« Si elle ne traînait pas dehors, elle n’aurait jamais été violée. »
Cette excuse qui accompagne cet acte peut se retrouver sous diverses présentations. La cause étant toujours l’heure décente de sortie d’une femme (soit avant la sortie du chien pour ses besoins), les habits (ou leur manque) de ces tentatrices, bref tout ce qui pourrait « encourager » les pulsions d’un honnête homme moyen, vaquant à tout sauf à ce défouloir en parloir.
Cette citation se retrouve dans Invisible, le bouleversant long-métrage de Michal Aviad. Basé sur des faits qui se sont déroulés à Tel Aviv en 1978, et reprenant des images d’archives, le film raconte l’histoire de deux femmes, comptant parmi les seize victimes d’un violeur en série. Deux femmes, victimes du même mauvais hasard d’un soir et qui seront réunies par des circonstances aussi inattendues. Nira (interprétée par Evgenia Dodina) tourne un film sur des manifestants israéliens qui tentent d’empêcher la destruction d’un champ palestinien. Parmi eux se trouve Lily (Ronit Elkabetz) dont l’image heurte soudainement sa mémoire. Et ce conflit israélo-palestinien qui prenait une grande partie de la vie de ces femmes pour des raisons de placebo se retrouve au second plan de leur histoire commune. De ce film qu’il faut reconstruire.

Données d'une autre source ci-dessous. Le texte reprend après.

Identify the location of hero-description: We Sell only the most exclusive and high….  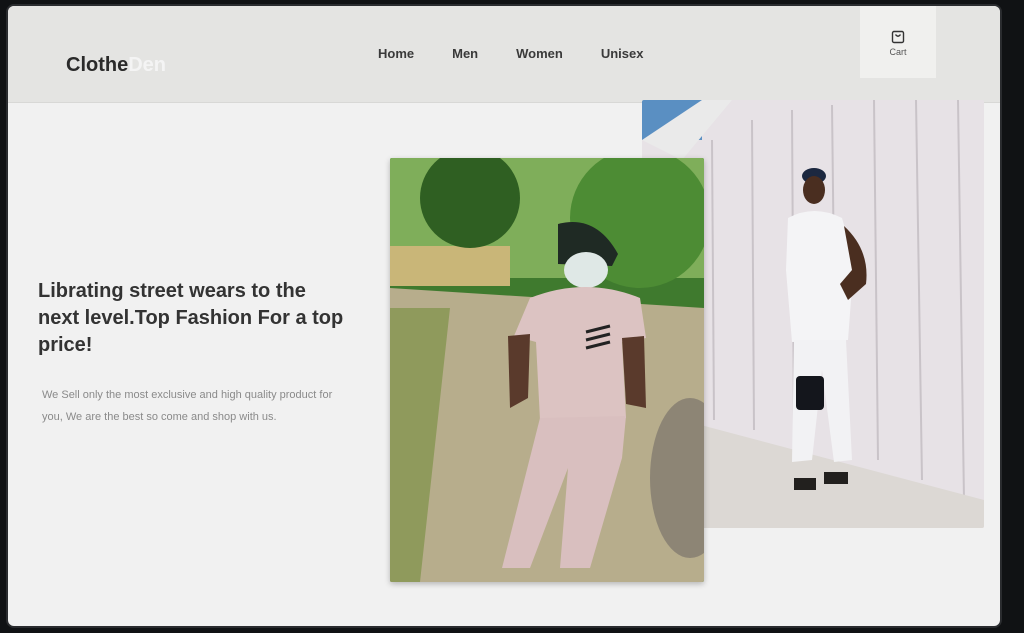
(188, 406).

Il n’y a pas de prescription pour les viols. Du moins pas pour leurs victimes. Et il faut souvent que les scandales et les injustices s’ébruitent pour que les lois ressemblent plus à l’humanité qu’elles sont censées servir. Ainsi, en Suisse, jusqu’à l’affaire du viol de Philippine L. à la
fin des années 90, la prescription pour un viol était de 5 ans seulement. Ainsi, une victime mineure avait peu de chances de témoigner, empêchée par la mise en condition du violeur, transformant victime en coupable.
Invisible, plus justement nommé en hébreu « Cela ne se voit pas sur toi » traite avec tact de ce sujet. Une vie peut passer sans laisser de trace apparente sur les proches, dans un semblant de normalité, où finalement les autres sont également meurtris par un semblant de cicatrisation. Et contrairement à certains films qui prétendent montrer des actes pour les condamner, Invisible reconstitue l’horreur de l’instant dans les séquelles de l’après.

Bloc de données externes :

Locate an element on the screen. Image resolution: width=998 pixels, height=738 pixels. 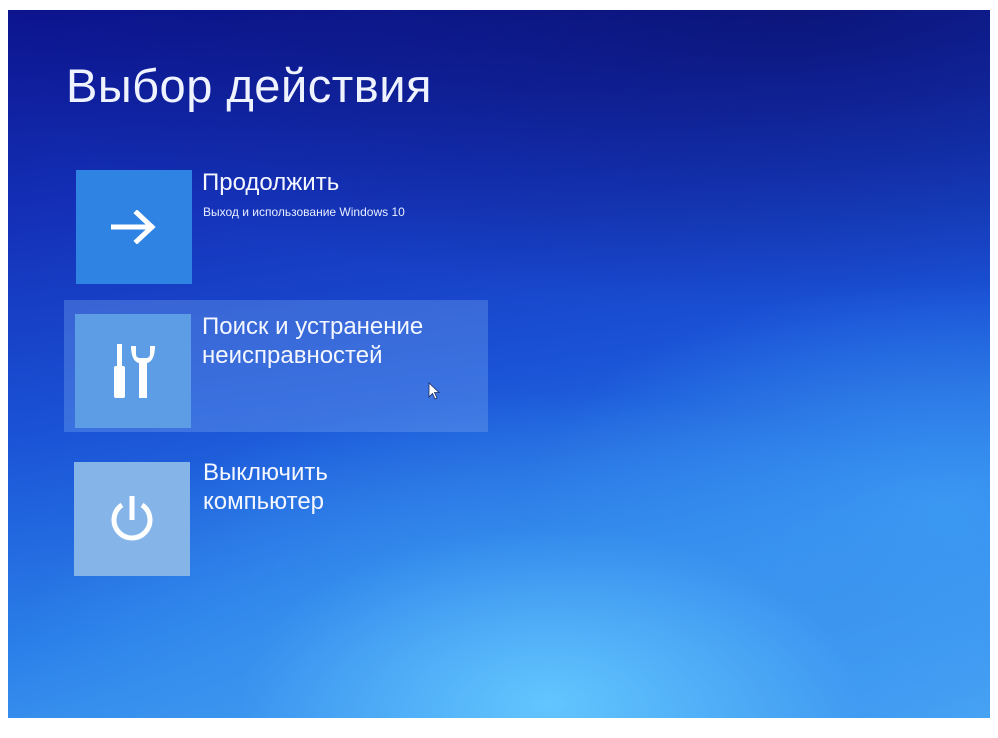
continue-label: Продолжить is located at coordinates (271, 182).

La curieuse dialectique entre la fiction et la réalité permet de dépasser les frontières, d’accentuer ce besoin de ne plus se raconter d’histoire, de ne plus heurter les autres par les fictions que l’on s’invente pour mieux supporter le quotidien. C’est cela que tentent d’accomplir Lily et Nira.

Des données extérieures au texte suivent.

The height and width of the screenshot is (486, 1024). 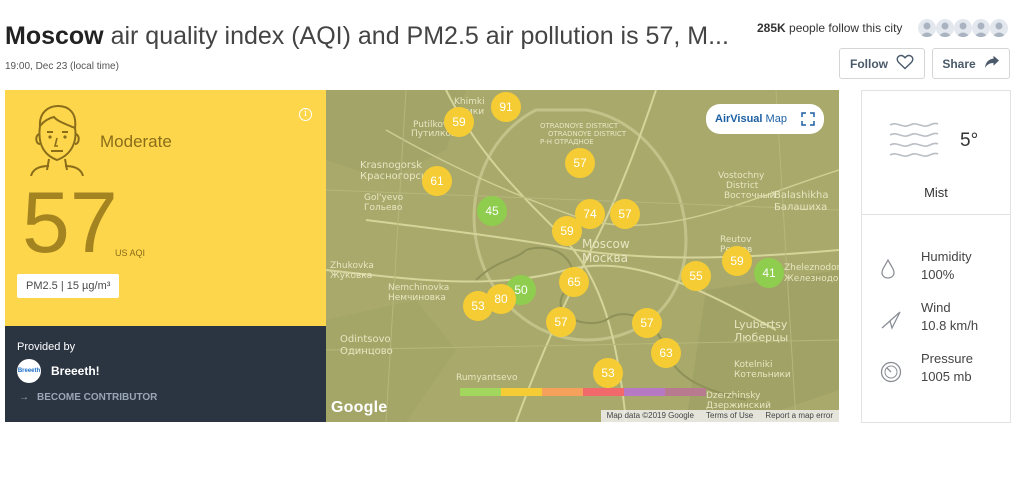 What do you see at coordinates (70, 223) in the screenshot?
I see `aqi-value: 57` at bounding box center [70, 223].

Pour son premier long-métrage, Michal Aviad réussit un film important et beau cinématographiquement parlant. Aidé en plus par cette qualité qui ne se travaille pas : la présence. Nous connaissions bien celle de l’éblouissante Ronit Elkabetz et nous avons le plaisir de mieux apprécier celle d’Evgenia Dodina. Récompensé dans plusieurs festivals, notamment en France, il ne serait pas surprenant qu’Invisible le soit encore pour des cérémomies sur cette Côte d’Azur que Lily arrive à retrouver dans une chambre d’hôtel de seconde zone.